Do pewnego stopnia wydaje się, że podwładni talibskiego przywódcy Haibatullaha Achundzady chcą wręcz wysłać światu sygnał swojej skuteczności: w drodze wyjątku dali reporterce stacji BBC możliwość obserwowania rajdów jednostek antynarkotykowych w prowincjach Nangarhar, Kandahar i Helmand (pewnie nieprzypadkowo tych samych, w których zachodnia koalicja przez dwadzieścia lat próbowała walczyć z produkcją opium).
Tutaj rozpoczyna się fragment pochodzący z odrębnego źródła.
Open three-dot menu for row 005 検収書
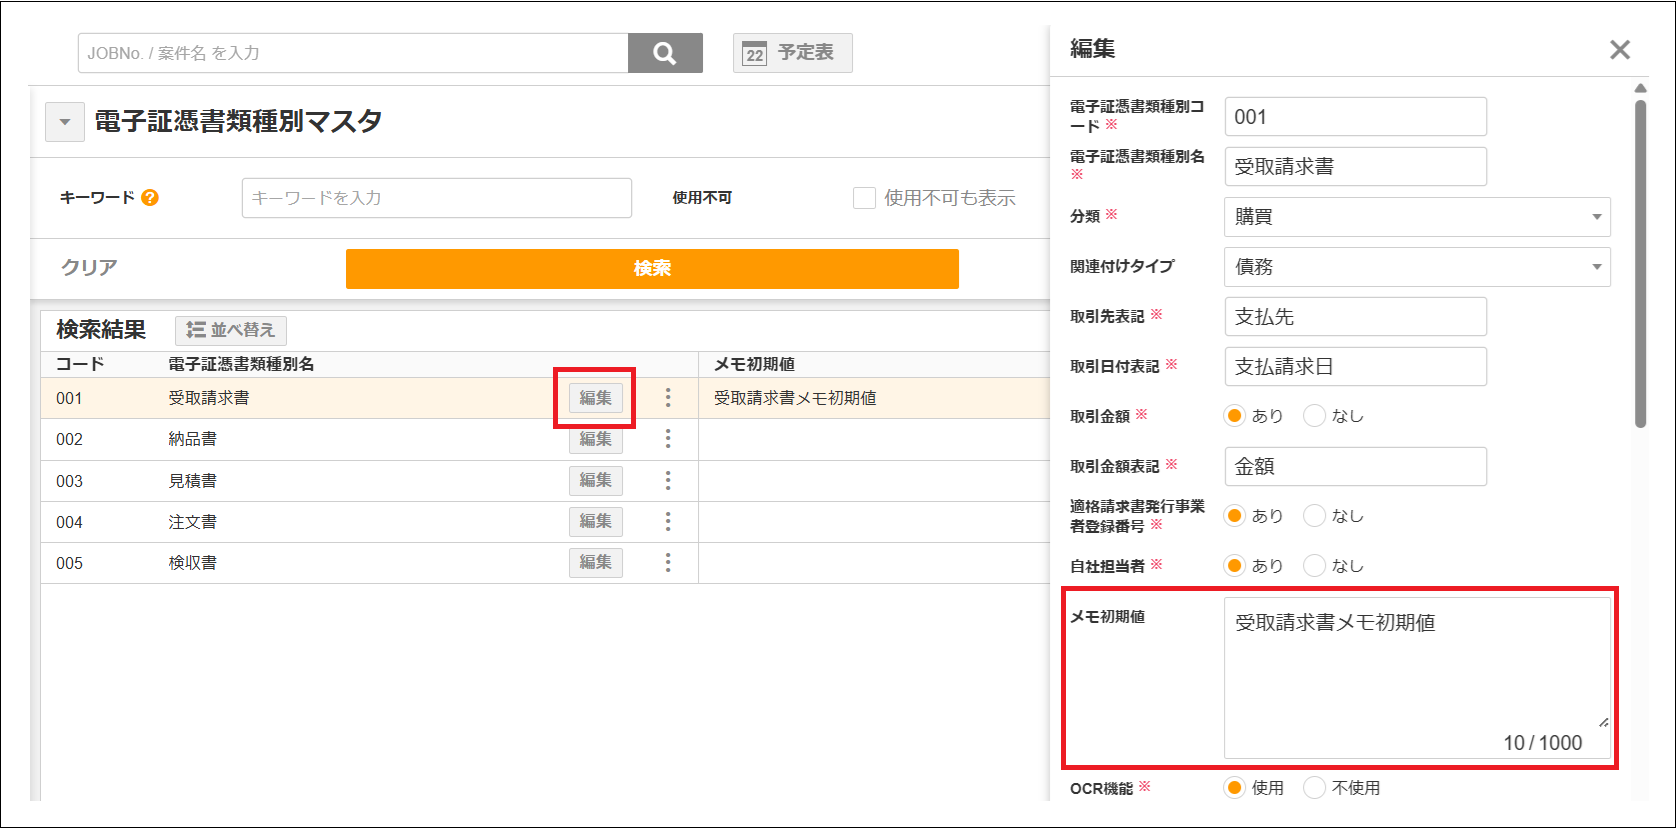 pyautogui.click(x=668, y=563)
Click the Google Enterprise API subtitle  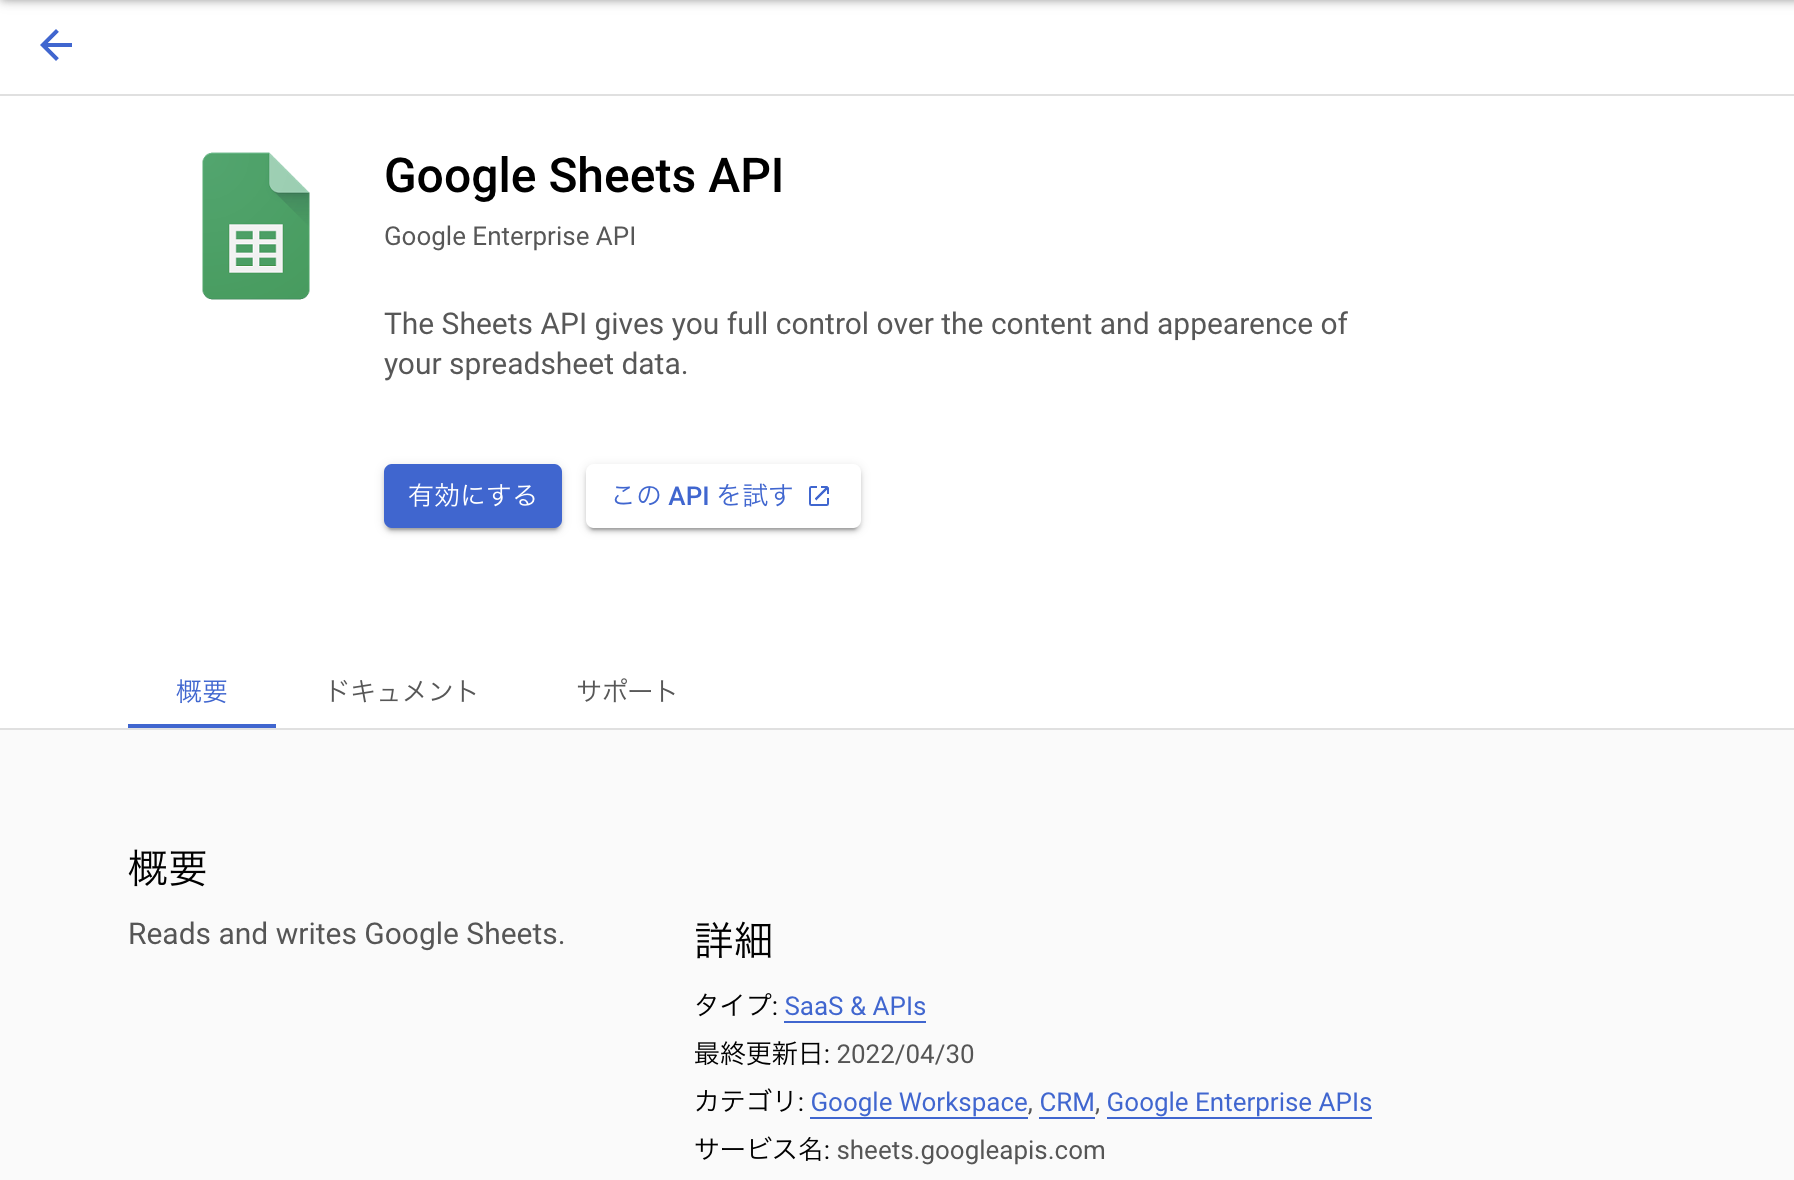[x=509, y=236]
– Jak zniszczysz moje pole, Allah zniszczy twój dom – odgrażała się w obecności brytyjskiej dziennikarki mieszkanka jednej z wiosek w prowincji Nangarhar. – Rano ostrzegałem, że masz sama ściąć. Nie zrobiłaś tego, więc teraz ja muszę – odcinał się dowódca talibskiego komanda, które monitorowało, czy pobliskie wioski dostosowały się do ubiegłorocznego zakazu. Syn krewkiej oponentki talibskiego lidera został zatrzymany w lokalnym areszcie, choć BBC twierdzi, że tylko na godzinę.
Jeśli rzeczywiście na tym się skończyło, można uznać, że na razie talibowie traktują łamiących zakaz rolników stosunkowo łagodnie. Jak podkreślają afgańscy bojownicy – od Achundzady po prostych żołnierzy – zakaz motywowany jest głęboką wiarą nowych władz w Kabulu, implikuje zniszczenie pól, zastąpienie makówek innymi uprawami oraz „kary zgodne z szariatem” dla opornych. Jakie to kary, jeszcze dokładnie nie wiadomo: w latach 90. – gdy talibowie po raz pierwszy postanowili uderzyć w produkcję afgańskiego opium – pobicia i przetrzymywanie w aresztach nie były niczym nadzwyczajnym. Jeszcze brutalniej traktowano uzależnionych: więzienie, bicie i oblewanie lodowatą wodą było standardowym detoksem dla rodzimych narkomanów.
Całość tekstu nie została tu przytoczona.